Brogan looked wary for a moment, then slowly a grin spread across his face. Silence ensued once more, the tall, thin shadow Wocky looking anywhere but at the petite, delicate white Draik. Despite their differences (some more obvious than others), she was his equal, his sole family, his friend; it hurt just to think about life completely without her.
“I’ll be okay,” Etana said seriously, breaking the silence in a slightly uneven voice, suddenly unsure who she was convincing. “I will be okay.”
Brogan grabbed her, hugging her tightly.
“Of course you will. You’ll be fine.”
* * *
Her packing was done. Weak sunlight was fighting its way through the persistent pewter clouds, illuminating the glorious city as if to show Etana all she was going to miss. She tried to swallow the feeling down, reminding herself she’d be back soon...
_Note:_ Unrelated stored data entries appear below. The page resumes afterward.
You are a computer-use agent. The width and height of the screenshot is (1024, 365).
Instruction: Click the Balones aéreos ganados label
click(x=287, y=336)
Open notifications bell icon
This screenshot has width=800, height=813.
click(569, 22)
She heaved her case across to the door and reached for the doorknob automatically – then hesitated. Her paw rose, instead, to touch the beautiful teardrop jewel of Thyora’s Tear for a moment, her throat tight and aching. Maybe she really wouldn’t be seeing this place as soon as she’d thought. Alice’s words spun in her head like odd dancers, spinning until all the letters were out of order and all she remembered was the suggestion of danger, a mention of peril.
She gazed around her chamber, at the comfort and luxury she’d grown accustomed to, drinking in all she could. She valued Thornstone beyond all measure; not just the place, but the pets that lived there, too. This place was her home – and she might never see it again.
To be continued...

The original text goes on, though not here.